Dataset items:
------------------------------

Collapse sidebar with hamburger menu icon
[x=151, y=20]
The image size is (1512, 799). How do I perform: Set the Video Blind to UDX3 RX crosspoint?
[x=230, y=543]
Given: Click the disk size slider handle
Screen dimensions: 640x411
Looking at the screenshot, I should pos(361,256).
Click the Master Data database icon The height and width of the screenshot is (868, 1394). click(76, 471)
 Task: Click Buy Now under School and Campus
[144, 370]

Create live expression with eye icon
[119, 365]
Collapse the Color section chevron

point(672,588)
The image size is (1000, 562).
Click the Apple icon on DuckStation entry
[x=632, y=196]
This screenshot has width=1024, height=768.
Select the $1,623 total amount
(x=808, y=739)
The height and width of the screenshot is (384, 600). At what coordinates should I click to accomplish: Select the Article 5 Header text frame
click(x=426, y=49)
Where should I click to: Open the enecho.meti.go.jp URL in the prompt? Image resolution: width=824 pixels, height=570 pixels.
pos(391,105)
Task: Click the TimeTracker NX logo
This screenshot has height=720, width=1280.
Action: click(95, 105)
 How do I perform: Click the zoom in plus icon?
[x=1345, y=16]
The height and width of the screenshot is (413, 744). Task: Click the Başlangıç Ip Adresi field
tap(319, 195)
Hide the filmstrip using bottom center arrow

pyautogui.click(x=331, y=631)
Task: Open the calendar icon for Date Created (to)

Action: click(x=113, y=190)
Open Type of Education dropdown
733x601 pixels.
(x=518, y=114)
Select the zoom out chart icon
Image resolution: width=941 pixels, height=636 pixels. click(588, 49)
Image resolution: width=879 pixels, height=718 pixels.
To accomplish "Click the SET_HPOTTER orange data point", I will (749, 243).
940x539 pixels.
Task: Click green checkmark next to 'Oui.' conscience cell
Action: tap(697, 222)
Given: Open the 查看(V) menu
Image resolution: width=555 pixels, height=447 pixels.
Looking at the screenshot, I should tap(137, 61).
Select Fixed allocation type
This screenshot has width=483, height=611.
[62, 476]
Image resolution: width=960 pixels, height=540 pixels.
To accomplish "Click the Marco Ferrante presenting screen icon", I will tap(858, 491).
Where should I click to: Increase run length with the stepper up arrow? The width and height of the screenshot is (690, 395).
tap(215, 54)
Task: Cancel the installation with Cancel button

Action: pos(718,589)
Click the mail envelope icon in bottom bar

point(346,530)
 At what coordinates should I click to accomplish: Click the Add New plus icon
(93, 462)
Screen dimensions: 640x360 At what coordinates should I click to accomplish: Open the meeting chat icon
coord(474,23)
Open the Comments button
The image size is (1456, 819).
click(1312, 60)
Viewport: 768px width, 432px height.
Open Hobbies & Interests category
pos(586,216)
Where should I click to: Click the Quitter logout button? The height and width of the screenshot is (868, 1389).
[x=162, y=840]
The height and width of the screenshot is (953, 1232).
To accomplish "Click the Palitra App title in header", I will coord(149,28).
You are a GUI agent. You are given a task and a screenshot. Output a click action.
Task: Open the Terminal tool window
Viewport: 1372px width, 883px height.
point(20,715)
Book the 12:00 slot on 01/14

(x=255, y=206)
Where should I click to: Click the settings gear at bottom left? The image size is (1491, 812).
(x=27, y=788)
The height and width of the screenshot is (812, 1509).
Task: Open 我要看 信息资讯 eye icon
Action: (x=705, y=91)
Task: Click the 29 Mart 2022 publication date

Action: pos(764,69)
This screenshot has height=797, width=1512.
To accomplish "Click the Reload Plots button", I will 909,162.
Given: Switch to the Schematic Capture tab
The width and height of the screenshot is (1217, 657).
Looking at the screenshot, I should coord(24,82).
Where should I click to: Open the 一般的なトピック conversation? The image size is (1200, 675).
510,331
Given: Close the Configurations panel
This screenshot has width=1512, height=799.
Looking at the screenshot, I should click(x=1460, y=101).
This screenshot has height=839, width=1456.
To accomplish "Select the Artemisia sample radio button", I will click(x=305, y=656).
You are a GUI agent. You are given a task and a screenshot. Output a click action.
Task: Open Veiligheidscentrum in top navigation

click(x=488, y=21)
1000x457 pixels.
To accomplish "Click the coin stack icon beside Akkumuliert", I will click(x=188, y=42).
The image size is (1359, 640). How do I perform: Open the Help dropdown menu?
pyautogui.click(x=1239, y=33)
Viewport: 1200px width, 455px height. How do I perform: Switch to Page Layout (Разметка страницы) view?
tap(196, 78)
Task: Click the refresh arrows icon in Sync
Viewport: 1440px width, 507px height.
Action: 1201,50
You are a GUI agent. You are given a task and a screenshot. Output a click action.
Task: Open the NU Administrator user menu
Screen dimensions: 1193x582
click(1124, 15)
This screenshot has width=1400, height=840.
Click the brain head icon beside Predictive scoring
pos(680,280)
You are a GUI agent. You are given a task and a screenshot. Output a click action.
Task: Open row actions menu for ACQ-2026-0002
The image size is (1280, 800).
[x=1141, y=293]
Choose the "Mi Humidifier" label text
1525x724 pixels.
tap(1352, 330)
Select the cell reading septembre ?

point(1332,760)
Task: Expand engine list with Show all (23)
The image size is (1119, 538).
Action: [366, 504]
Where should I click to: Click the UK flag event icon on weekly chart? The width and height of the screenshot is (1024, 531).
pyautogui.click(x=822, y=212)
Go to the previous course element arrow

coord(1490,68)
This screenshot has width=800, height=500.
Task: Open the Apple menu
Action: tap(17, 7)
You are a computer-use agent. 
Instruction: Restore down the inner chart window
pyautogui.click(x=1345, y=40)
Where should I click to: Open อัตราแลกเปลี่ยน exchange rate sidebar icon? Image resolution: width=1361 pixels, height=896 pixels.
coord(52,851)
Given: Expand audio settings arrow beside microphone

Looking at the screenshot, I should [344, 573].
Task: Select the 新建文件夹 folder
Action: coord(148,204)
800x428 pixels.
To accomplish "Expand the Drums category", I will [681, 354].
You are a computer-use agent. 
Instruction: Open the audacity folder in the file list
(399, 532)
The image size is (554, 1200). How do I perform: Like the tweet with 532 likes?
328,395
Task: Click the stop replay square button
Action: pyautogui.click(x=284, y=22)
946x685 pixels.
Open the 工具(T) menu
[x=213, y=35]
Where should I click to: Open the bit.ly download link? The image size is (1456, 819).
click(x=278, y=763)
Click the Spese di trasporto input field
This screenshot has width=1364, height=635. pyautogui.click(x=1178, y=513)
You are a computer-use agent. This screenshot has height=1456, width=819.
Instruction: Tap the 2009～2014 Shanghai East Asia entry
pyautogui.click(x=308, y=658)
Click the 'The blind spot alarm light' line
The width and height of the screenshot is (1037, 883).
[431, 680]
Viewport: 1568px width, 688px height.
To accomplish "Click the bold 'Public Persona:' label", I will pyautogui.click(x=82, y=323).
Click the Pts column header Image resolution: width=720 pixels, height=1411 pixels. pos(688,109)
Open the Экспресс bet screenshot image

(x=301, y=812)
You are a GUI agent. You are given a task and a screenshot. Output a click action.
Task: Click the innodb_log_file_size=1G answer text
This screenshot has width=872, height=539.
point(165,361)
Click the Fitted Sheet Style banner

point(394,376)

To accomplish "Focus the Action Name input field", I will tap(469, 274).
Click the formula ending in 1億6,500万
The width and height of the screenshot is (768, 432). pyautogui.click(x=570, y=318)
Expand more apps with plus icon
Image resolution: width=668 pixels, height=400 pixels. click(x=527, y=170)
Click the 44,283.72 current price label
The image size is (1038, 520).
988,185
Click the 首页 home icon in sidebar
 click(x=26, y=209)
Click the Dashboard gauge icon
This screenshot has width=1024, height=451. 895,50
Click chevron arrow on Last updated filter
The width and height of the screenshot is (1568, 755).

------------------------------

> _Exercise instructions_
Copy out word for word the lines of the listing that begin with the line containing "The image size is (554, 1200)." and continue to the end of the listing.

> _Correct response_
The image size is (554, 1200). How do I perform: Like the tweet with 532 likes?
328,395
Task: Click the stop replay square button
Action: pyautogui.click(x=284, y=22)
946x685 pixels.
Open the 工具(T) menu
[x=213, y=35]
Where should I click to: Open the bit.ly download link? The image size is (1456, 819).
click(x=278, y=763)
Click the Spese di trasporto input field
This screenshot has width=1364, height=635. pyautogui.click(x=1178, y=513)
You are a computer-use agent. This screenshot has height=1456, width=819.
Instruction: Tap the 2009～2014 Shanghai East Asia entry
pyautogui.click(x=308, y=658)
Click the 'The blind spot alarm light' line
The width and height of the screenshot is (1037, 883).
[431, 680]
Viewport: 1568px width, 688px height.
To accomplish "Click the bold 'Public Persona:' label", I will pyautogui.click(x=82, y=323).
Click the Pts column header Image resolution: width=720 pixels, height=1411 pixels. pos(688,109)
Open the Экспресс bet screenshot image

(x=301, y=812)
You are a GUI agent. You are given a task and a screenshot. Output a click action.
Task: Click the innodb_log_file_size=1G answer text
This screenshot has width=872, height=539.
point(165,361)
Click the Fitted Sheet Style banner

point(394,376)

To accomplish "Focus the Action Name input field", I will tap(469, 274).
Click the formula ending in 1億6,500万
The width and height of the screenshot is (768, 432). pyautogui.click(x=570, y=318)
Expand more apps with plus icon
Image resolution: width=668 pixels, height=400 pixels. click(x=527, y=170)
Click the 44,283.72 current price label
The image size is (1038, 520).
988,185
Click the 首页 home icon in sidebar
 click(x=26, y=209)
Click the Dashboard gauge icon
This screenshot has width=1024, height=451. 895,50
Click chevron arrow on Last updated filter
The width and height of the screenshot is (1568, 755).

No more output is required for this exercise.